-- Unidentified language researcher at a conference on language and evolution
Ironically, I think it's human nature to dehumanize and demote people in our own minds when we feel threatened by them or lack understandstanding of them. It's extremely comforting to separate ourselves from people who are different because we don't have to face seeing ourselves in them. Different can be scary. I am guilty of letting fear keep me from seeing the people around me as clearly as I should have in the past.
People have been persecuted and dehumanized for centuries for their gender, their religion, their sexual orientation, the color of their skin, their disabilities, or even having a devastating disease. Sadly, the world does not seem to have drastically changed from the days of witch hunts and the Holocaust. We are still living in the Dark Ages in many ways in a world of hate crimes, "ethnic cleansing," and genocide. Children are taught that it's okay to bully other children by their own parents. And that seed is so easily planted when nothing is said and that behavior is silently tolerated.

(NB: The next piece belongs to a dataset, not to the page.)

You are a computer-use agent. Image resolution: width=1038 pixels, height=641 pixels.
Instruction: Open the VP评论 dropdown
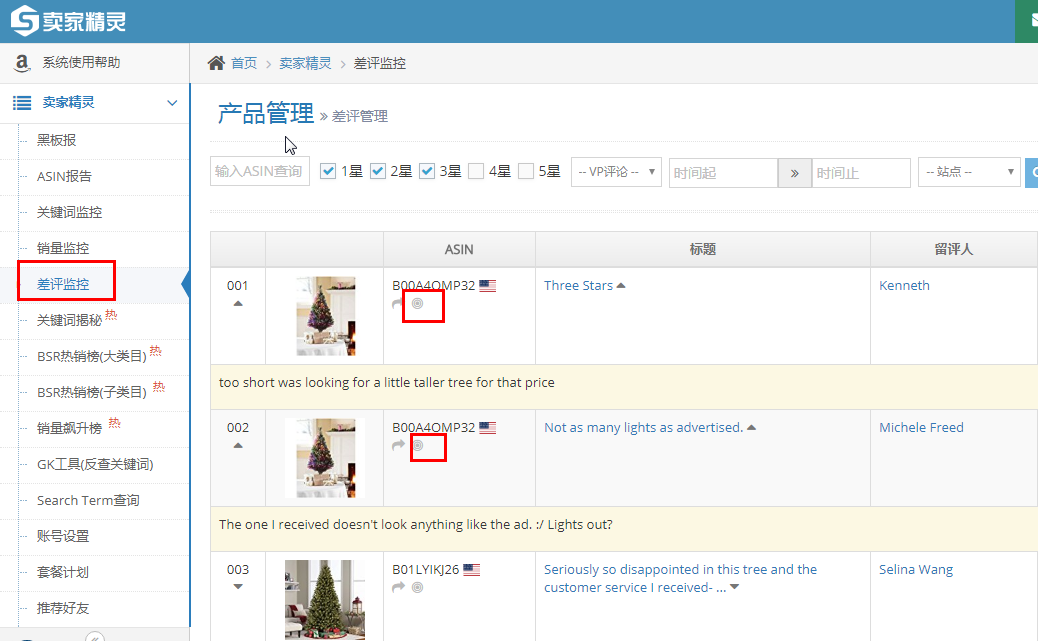pyautogui.click(x=616, y=172)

The more I read about Williams syndrome and autism, the more I realize how young these diagnoses are and how little is really known about the brain. I was horrified to discover that many brilliant people making great strides in scientific research seem to lack a basic sense of compassion for their subjects of study because they consider them just that -- subjects. One researcher placed autistic children in the same group as "robots and chimpanzees," stripping away the human component entirely. Maybe they are afraid to reveal how much of these disorders is a mystery to themselves and reveal themselves as human. Maybe a sense of detachment is one of the ingredients of being a great researcher. I know that the geneticist that confirmed my fears that rainy March day last year lacked anything remotely resembling compassion. I had no doubt the man was brilliant, but he obviously had his nose in a book the majority of his life. These days I find comfort in reading about researchers like Ursula Bellugi, who seem to be able to maintain a human connection with their subjects of study and treat them with dignity and respect.
Maybe it's just hard for me to admit my precious child is one plane ticket away from being the subject of a study at all.
To me, having no compassion is not human.